Thanks for the recommendations. I will definitely put together a CD-reel as well.
And a great idea to fit it specially towards the potential client in question. I will keep that in mind.

I had a lot of thought about the issue with putting video that has been edited afterwards.
The reel is kinda half/half of things scored directly, to show that side as well. 
We tried first to have only that, and the pace just completely was lost. So it's a bit of a trade off, I guess.
Nikolas, I too think the gaps between can be a little disturbing, but on the other hand it works quite well to skip through different moods. We tried crossfading first, and it just turned out kinda confusing.

By the way, Marcus, the first trailer, 'Venus' and 'Chameleon Beach' are all samples (but I take it as a compliment to pass it for live). Venus does have 2 violins and 1 viola live doubling the melody line though.

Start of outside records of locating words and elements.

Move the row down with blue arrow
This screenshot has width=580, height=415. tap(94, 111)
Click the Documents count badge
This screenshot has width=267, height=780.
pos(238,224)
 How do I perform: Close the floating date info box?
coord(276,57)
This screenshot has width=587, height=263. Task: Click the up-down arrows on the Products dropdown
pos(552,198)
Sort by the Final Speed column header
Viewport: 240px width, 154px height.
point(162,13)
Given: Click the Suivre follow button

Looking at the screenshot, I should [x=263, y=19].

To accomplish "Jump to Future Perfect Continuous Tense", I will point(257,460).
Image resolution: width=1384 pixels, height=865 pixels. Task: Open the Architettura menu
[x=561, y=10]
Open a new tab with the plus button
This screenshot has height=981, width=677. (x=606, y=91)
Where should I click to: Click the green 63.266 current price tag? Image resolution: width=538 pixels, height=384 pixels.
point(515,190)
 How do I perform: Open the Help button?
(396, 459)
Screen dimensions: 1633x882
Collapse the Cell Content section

Great to see a fellow Schmidt


----------



## Unison (Dec 3, 2011)

Hi all

I just arrived to LA yesterday. Very nice to be here. If any of you feel like grabbing a beer or similar, pop me a msg.

I have now updated the sound quality and uploaded my reel to Vimeo instead.

http://vimeo.com/33079666

Thanks again for the comments!

-Nicklas


----------



## G.R. Baumann (Jan 17, 2012)

Late to reply here, but well...

Yes, the vimeo is galaxies apart from the horrific sonic quality of the you tube. I enjoyed this a lot, also from a somwhat educational perspective how to make a really good show reel.

Can I just ask you something Nicklas, what is your opinion, as a new comer, would you echo the opinion of the other posters, that it is considered as bad idea to use a trailer or a few and make your own music to it?

Hope all goes well for you in LA!

As for your original question:


> I was wondering if any of you living there (or anywhere for the matter) has an idea if it is worth it to get DVD's/BD printed these days, or just hand stuff online through youtube link. And have you got any feeling if anyone (directors in particular) looks at reels at all.



Just out of my guts of course, I would think that the high quality vimeo provides a good entry, but perhaps it is not a bad idea at all to produce a handful of BD of the highest quality, as I assume you did multichannel as well, including a nicely printed 4 page Nicklas Schmidt Brochure, to have ready as a follow up to be send to potential clients. That would only be my own approach of course.

Thanks
Georg


----------



## Mike Marino (Jan 17, 2012)

Well done! I thoroughly enjoyed that. For me it is very educational as well to see how you've put this together. Beautiful writing!

Thanks for the share and good luck in L.A.

- Mike


----------